WSRW is convinced that the EU presidency provides Sweden with an excellent opportunity to raise the issue of Western Sahara at the European level. Although the matter is controversial, the debate on the legality of the EU-Moroccan Fisheries Partnership Agreement needs to be re-opened as it is now clear that the agreement is being used to allow European vessels to fish in Western Saharan waters.

We are aware that holding the EU presidency implies a great degree of consensus-building, and it is only right that there are constraints hindering individual Member States from furthering their own national position on contentious issues. Still, Sweden, which does not derive any direct benefit from the Agreement, is in a position to call for discussions on the Fisheries Agreement and wider substantive discussions on the position of Western Sahara in the EU-Morocco relationship.

If the Moroccan status in relation to the European Union is to be discussed further, one cannot leave out reference to the Non-Self-Governing Territory it illegally occupies for over three decades. This would be an injustice to the Sahrawi people, surviving under the harsh conditions of decreasing humanitarian assistance and an inhospitable climate in refugee camps in the Algerian desert. And it would be an injustice to their relatives, living in a climate of fear and intimidation under Moroccan military occupation. This would be an offense to the European peoples, in whose name such an injustice is committed.

Sweden has set an enlightened example as the only country to vote against the Fisheries Agreement.
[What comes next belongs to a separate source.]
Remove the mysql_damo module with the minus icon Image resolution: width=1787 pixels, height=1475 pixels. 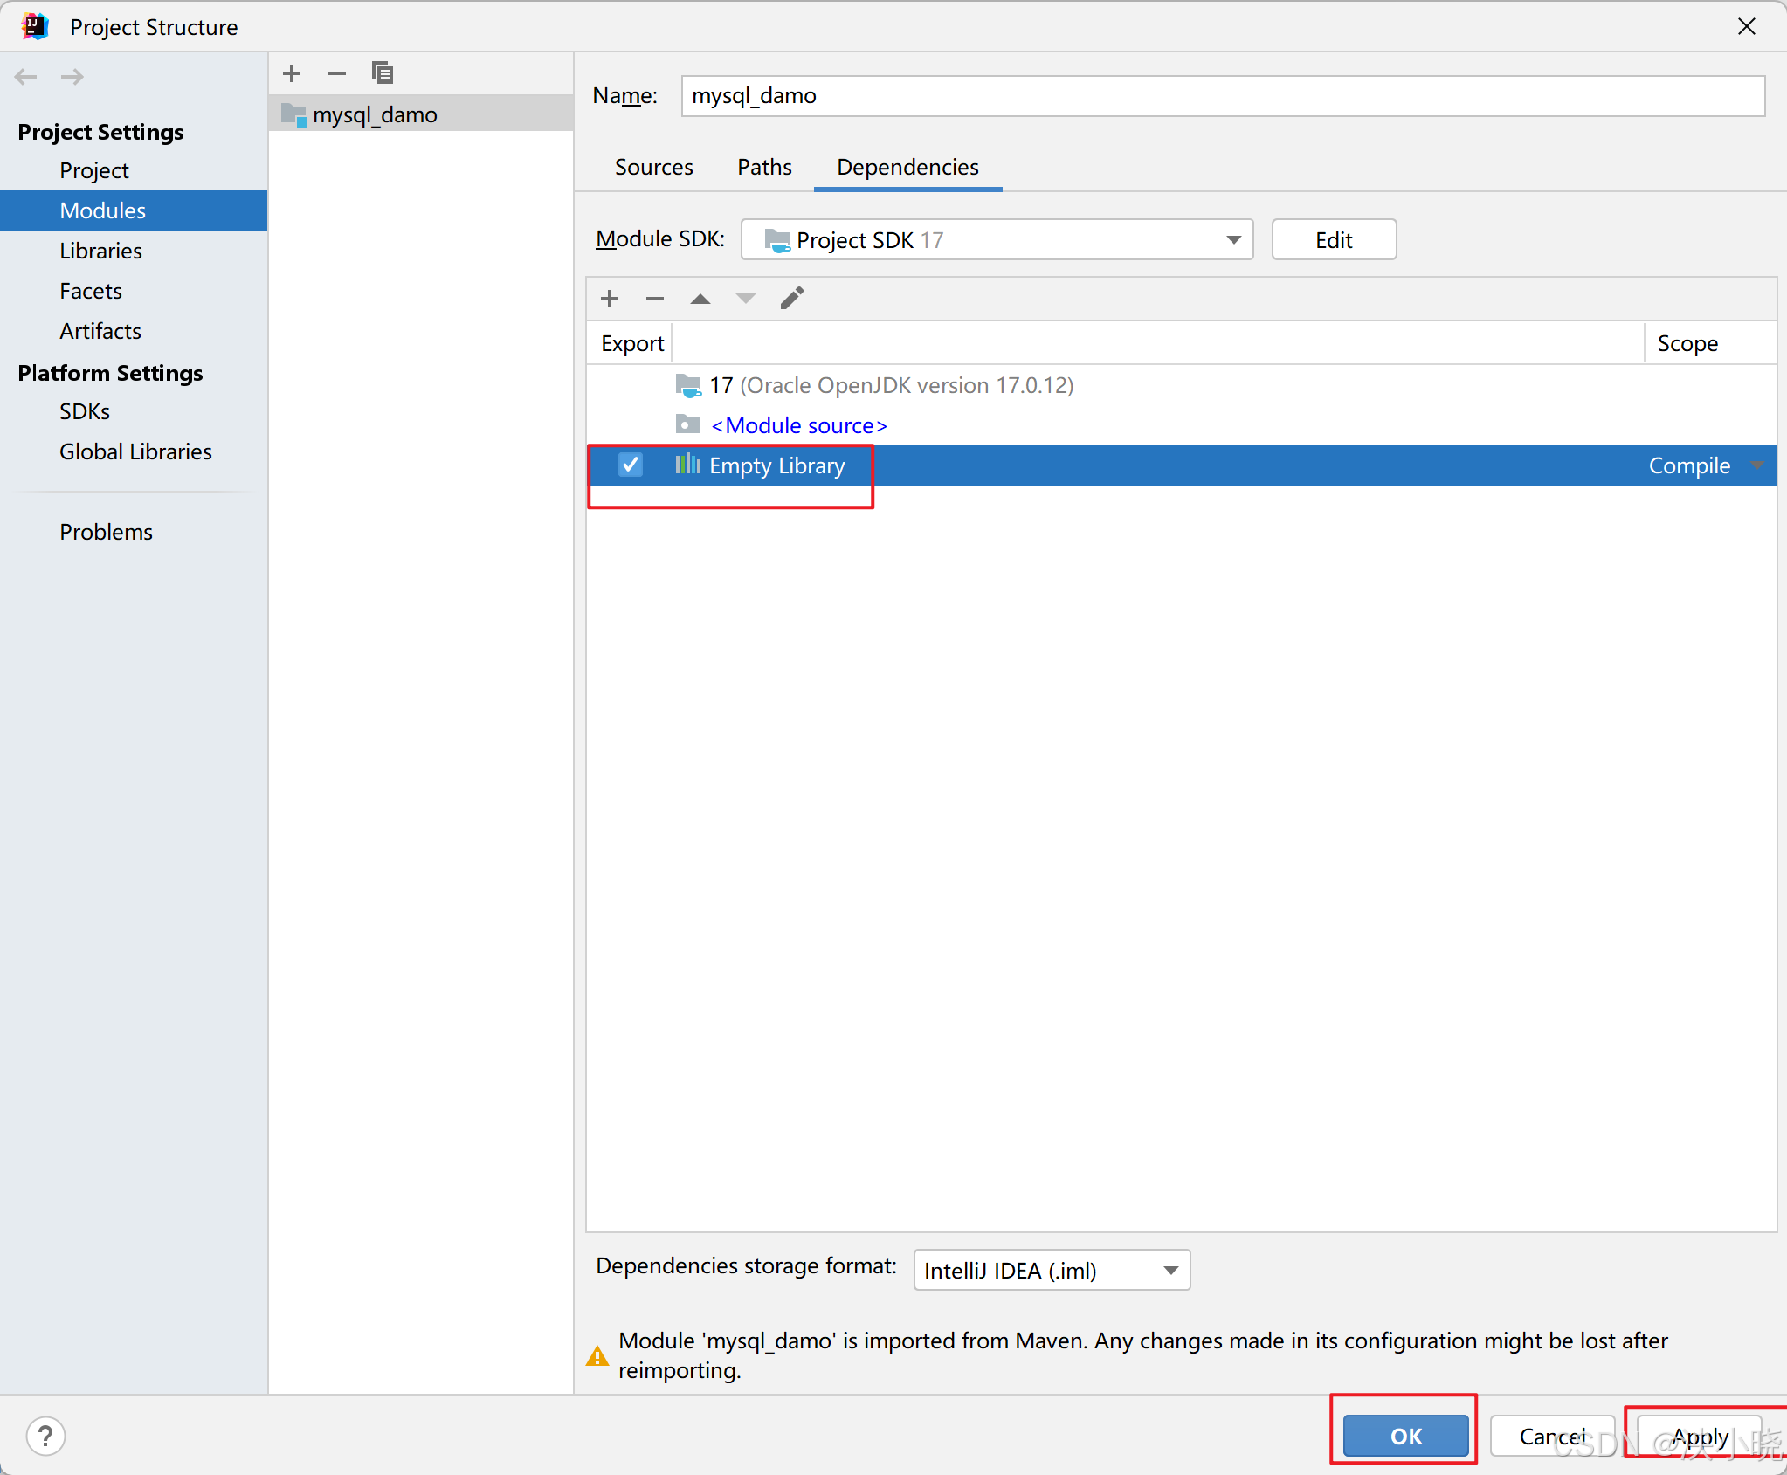coord(336,73)
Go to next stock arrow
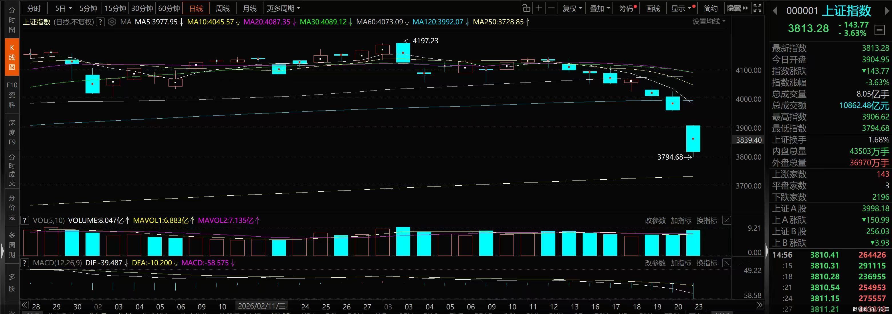The height and width of the screenshot is (314, 892). coord(887,11)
This is why one would look to Sweden to provide the political leadership to realign the European position with international law.

Yours sincerely,

Sara Eyckmans
On behalf of Western Sahara Resource Watch

WSRW is an international network of organisations and activists researching and campaigning the foreign business interests that work with the Moroccan government in the occupied part of Western Sahara. WSRW works in solidarity with the people of Western Sahara and is represented in 21 of the EU countries.




Morocco occupies the major part of its neighbouring country, Western Sahara. Entering into business deals with Moroccan companies or authorities in the occupied territories gives an impression of political legitimacy to the occupation. It also gives job opportunities to Moroccan settlers and income to the Moroccan government. Western Sahara Resource Watch demands foreign companies leave Western Sahara until a solution to the conflict is found.